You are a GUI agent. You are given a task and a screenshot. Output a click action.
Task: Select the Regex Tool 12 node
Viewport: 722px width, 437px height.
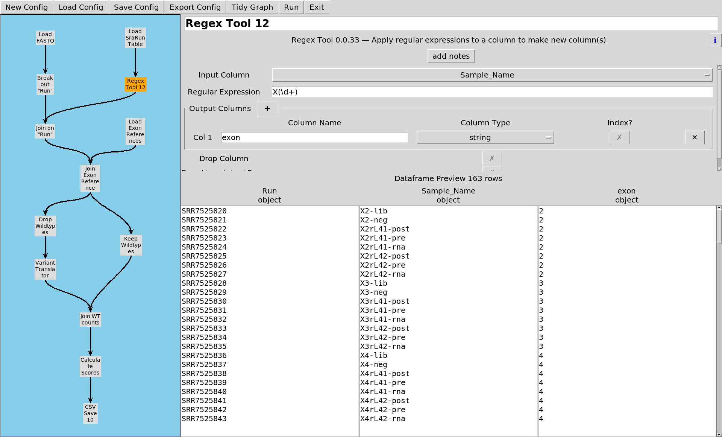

--*--

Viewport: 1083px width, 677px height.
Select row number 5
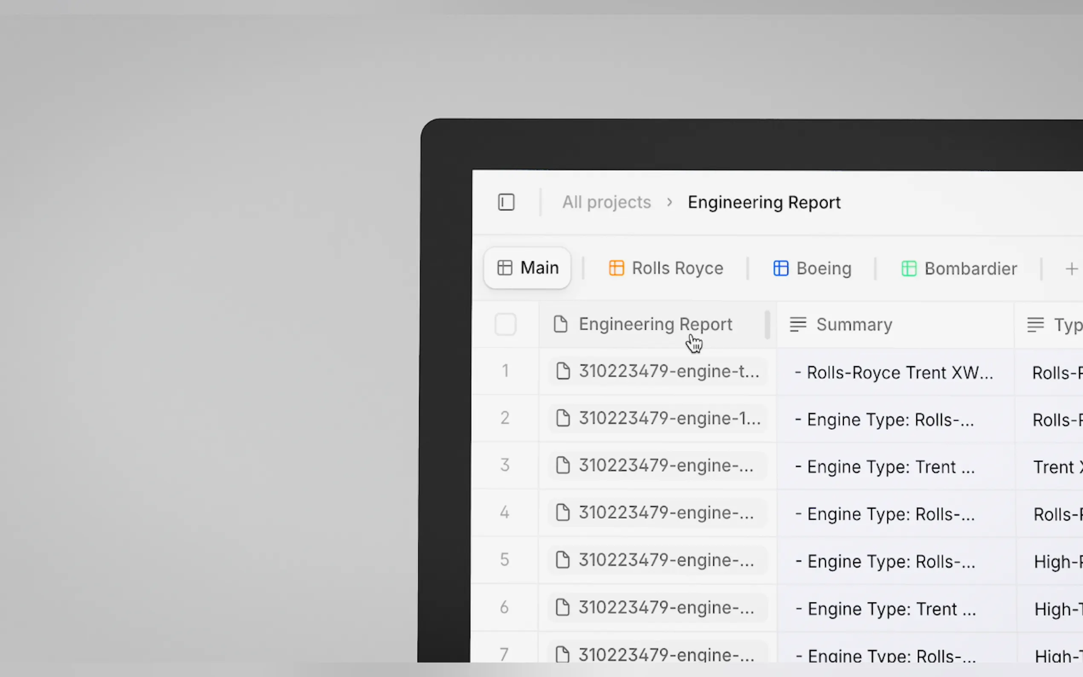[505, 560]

--*--

■ **Assignment**
For the string "height", count the matching lines in the listing and give that number by itself.

■ **Your solution**
2